_Study text_:
>>>

More Myself: A Journey is a book by American recording artist Alicia Keys, written with the assistance of writer Michelle Burford. The book is the first release on Oprah Winfrey's imprint An Oprah Book. The book appeared at number three on The New York Times Best Seller list for Hardcover Nonfiction and at number four for Combined Print & E-Book Nonfiction. It also appeared at number seven on Publishers Weekly'''s list of the best selling Hardcover Frontlist Nonfiction books. In 2021, the book won the Audie Award for Best Narration by Author, while also being nominated for Best Audiobook.

 Background and release 
Keys and Oprah Winfrey announced the book on 30 March 2019 on their respective social media accounts. Described as "part autobiography, part narrative documentary", Keys expressed much excitement at the announcement of the book's release about both the book and getting to release it through her friend's (Oprah’s) imprint. The book was originally slated to be released on November 5, 2019. The audiobook version narrated by Keys, includes introductions and vignettes by Oprah Winfrey, Bono, Swizz Beatz, Jay Z and Michelle Obama, as well as original music by Keys. The memoir in combination with her album Alicia (2020) were described by Keys as "the best therapy I ever had" Keys stated that the book and album are "similar in this exploration, in the concept, in the conversation about identity, and what makes us up to be who we are".

<<<

_Task item_: Resume the article on Alicia Keys's memoir More Myself: A Journey, starting right after its last sentence.

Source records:
>>>

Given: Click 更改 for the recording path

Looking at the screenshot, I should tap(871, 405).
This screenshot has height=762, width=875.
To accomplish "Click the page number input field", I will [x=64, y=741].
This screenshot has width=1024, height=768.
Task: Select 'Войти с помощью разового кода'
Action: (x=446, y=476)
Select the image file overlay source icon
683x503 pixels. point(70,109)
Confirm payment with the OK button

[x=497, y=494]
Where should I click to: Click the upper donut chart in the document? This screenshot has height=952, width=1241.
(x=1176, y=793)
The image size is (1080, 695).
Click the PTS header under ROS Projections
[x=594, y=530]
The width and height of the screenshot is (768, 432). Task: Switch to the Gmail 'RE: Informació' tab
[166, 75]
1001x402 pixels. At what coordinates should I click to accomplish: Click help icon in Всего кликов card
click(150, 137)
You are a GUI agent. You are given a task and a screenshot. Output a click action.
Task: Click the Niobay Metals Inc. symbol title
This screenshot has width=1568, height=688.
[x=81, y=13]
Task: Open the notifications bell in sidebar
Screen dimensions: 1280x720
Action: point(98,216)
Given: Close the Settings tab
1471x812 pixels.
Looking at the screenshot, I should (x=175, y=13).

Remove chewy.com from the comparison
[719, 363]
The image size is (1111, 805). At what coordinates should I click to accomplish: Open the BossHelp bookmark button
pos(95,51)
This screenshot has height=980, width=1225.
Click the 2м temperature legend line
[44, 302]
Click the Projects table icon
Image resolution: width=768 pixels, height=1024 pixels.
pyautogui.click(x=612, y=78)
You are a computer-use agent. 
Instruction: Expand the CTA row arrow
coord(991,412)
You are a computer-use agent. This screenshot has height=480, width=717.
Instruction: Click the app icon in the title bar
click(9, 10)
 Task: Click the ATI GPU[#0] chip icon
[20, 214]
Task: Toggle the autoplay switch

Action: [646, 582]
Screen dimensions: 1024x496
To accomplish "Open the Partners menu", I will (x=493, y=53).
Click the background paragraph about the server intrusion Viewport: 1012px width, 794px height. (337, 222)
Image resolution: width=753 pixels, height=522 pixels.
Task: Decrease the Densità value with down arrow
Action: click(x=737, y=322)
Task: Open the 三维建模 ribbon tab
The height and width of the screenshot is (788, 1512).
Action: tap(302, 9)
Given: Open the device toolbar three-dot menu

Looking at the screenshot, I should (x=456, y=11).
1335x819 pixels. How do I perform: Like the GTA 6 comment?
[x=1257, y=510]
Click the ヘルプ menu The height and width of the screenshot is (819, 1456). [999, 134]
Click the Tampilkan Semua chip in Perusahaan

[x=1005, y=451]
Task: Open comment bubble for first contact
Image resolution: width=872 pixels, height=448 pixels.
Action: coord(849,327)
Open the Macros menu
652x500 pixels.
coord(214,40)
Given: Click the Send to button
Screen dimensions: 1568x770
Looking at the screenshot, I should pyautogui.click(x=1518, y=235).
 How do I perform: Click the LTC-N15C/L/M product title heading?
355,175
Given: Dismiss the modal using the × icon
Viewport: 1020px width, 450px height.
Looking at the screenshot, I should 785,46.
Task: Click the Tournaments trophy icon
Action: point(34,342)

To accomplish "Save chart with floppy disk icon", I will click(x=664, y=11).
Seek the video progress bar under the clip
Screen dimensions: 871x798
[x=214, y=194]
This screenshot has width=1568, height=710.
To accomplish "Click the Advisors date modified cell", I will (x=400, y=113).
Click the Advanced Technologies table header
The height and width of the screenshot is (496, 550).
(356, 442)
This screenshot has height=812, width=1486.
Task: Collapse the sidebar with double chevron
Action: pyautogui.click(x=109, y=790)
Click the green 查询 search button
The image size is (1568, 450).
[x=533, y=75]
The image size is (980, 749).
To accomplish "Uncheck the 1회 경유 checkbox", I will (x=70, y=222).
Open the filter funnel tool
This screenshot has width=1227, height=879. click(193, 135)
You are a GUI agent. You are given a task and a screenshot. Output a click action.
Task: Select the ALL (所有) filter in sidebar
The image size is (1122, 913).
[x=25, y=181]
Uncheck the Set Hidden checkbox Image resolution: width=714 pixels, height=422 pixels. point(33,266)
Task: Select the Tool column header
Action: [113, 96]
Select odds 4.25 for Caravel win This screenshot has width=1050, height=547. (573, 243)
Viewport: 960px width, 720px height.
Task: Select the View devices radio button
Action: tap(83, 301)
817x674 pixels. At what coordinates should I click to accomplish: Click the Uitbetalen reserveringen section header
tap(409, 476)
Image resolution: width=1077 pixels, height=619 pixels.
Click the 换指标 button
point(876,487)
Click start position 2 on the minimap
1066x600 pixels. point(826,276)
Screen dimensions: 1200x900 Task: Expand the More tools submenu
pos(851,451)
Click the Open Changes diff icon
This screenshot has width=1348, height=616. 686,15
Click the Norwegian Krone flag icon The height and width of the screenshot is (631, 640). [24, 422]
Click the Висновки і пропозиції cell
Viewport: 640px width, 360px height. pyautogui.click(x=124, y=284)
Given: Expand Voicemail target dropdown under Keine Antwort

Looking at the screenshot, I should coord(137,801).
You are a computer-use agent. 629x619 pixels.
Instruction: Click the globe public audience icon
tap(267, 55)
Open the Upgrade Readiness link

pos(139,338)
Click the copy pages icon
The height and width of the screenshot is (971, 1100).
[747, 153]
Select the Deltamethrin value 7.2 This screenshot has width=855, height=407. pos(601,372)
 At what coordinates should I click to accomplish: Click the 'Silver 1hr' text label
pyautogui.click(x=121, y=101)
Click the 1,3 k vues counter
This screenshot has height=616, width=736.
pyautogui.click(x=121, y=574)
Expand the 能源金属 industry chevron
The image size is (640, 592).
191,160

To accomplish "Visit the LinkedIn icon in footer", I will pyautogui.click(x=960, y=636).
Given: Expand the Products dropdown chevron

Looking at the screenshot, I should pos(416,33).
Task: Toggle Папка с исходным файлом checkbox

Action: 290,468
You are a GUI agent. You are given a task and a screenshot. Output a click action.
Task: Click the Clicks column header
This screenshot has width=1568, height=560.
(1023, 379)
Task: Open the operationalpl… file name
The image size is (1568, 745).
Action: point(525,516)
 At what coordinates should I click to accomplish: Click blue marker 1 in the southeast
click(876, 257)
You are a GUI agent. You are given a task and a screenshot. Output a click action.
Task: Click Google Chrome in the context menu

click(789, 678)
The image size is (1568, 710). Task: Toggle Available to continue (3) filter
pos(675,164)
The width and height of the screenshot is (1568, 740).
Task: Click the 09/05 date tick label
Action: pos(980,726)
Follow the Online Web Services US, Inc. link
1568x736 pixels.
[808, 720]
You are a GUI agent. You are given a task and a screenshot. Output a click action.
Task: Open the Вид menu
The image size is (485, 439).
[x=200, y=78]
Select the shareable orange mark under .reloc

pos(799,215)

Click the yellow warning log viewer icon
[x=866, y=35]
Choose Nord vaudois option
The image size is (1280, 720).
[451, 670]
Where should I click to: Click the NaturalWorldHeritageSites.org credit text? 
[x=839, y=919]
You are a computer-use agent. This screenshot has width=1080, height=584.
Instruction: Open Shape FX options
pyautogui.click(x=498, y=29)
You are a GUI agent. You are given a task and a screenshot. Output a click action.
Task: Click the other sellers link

<<<

_Written answer_:
 Promotion 
In October 2019, Keys appeared on Jimmy Kimmel Live! to promote the book and stated that ""I’m definitely looking and I’ve been on a journey to discover more of who I am and how to be more authentically who I am without kind of worrying about what other people think". In an interview with CBS News Sunday Morning in March 2020, Keys stated that journey to knowing herself has been a struggle for her, saying that "the craziest part is that I didn't know that I didn't know myself". Keys also revealed that her mother considered abortion after getting pregnant. In April 2020, Keys appeared on The Late Show with Stephen Colbert via video call to discuss the book. Keys appeared on El Hormiguero to promote the Spanish version of the book, More Myself: Mi Viaje'', on June 10, 2021.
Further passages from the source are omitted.